**DOCUMENT TEXT**
-- BEGIN --
Distributors have heard this same kind of urgency before, with buyers and sellers, and software providers, urging them to invest in more technology. Manufacturers and customers claim that one of the criteria for doing business is e-business capability. However, with each declaration in the last 18 months that e-business will be a requirement for doing business, news reports noted another "dot-com bomb" that represented customers' disinterest. They don't see the need for expensive equipment and software.
According to a report, "How Your Customers Will Use Technology in 2006," by Adam J. Fein, president of Pembroke Consulting, a distribution management consulting firm, by 2006 wholesale distribution customers will buy through the Internet, but that will not be the dominant method for transactions. Traditional sales methods like the telephone will prevail. Distributor respondents to Fein's survey expect to do 37 percent of their business online by 2006.
Automotive Tier-1 distributors are expecting a much more aggressive migration to e-business from their suppliers, according to the CAR report, and the Tier-1's expect their e-business spending to rise from three to 13 percent of their capital expenditures.
Tier-2, 3 and 4 suppliers will have to determine if more quickly acquiring technology that readily communicates "computer-to-computer" with their customers puts them in a better business position, or saps too much working capital in today's economic situation. Due in part to a sharply downturned economy, technology experts say that a "wait-and-see" attitude may still be in distributors' best interests.
-- END --
**GOAL**
Write out the e-business passage word for word between "According to a" and "online by 2006.", inclusive. The lines after this point play no part in what you need to do.

**SOURCE DATA**
-- BEGIN --
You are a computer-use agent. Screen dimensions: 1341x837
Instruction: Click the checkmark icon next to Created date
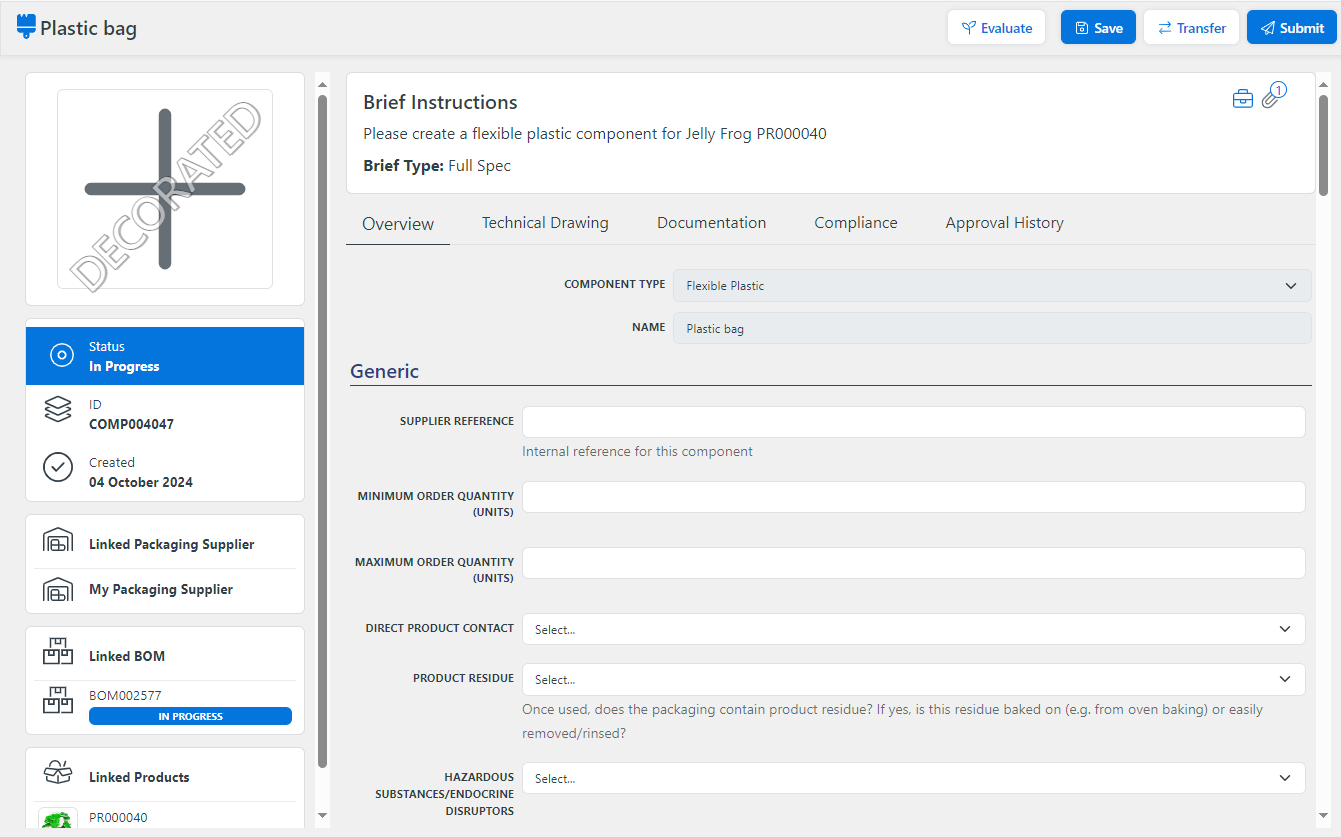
-- END --
**SOLUTION**
According to a report, "How Your Customers Will Use Technology in 2006," by Adam J. Fein, president of Pembroke Consulting, a distribution management consulting firm, by 2006 wholesale distribution customers will buy through the Internet, but that will not be the dominant method for transactions. Traditional sales methods like the telephone will prevail. Distributor respondents to Fein's survey expect to do 37 percent of their business online by 2006.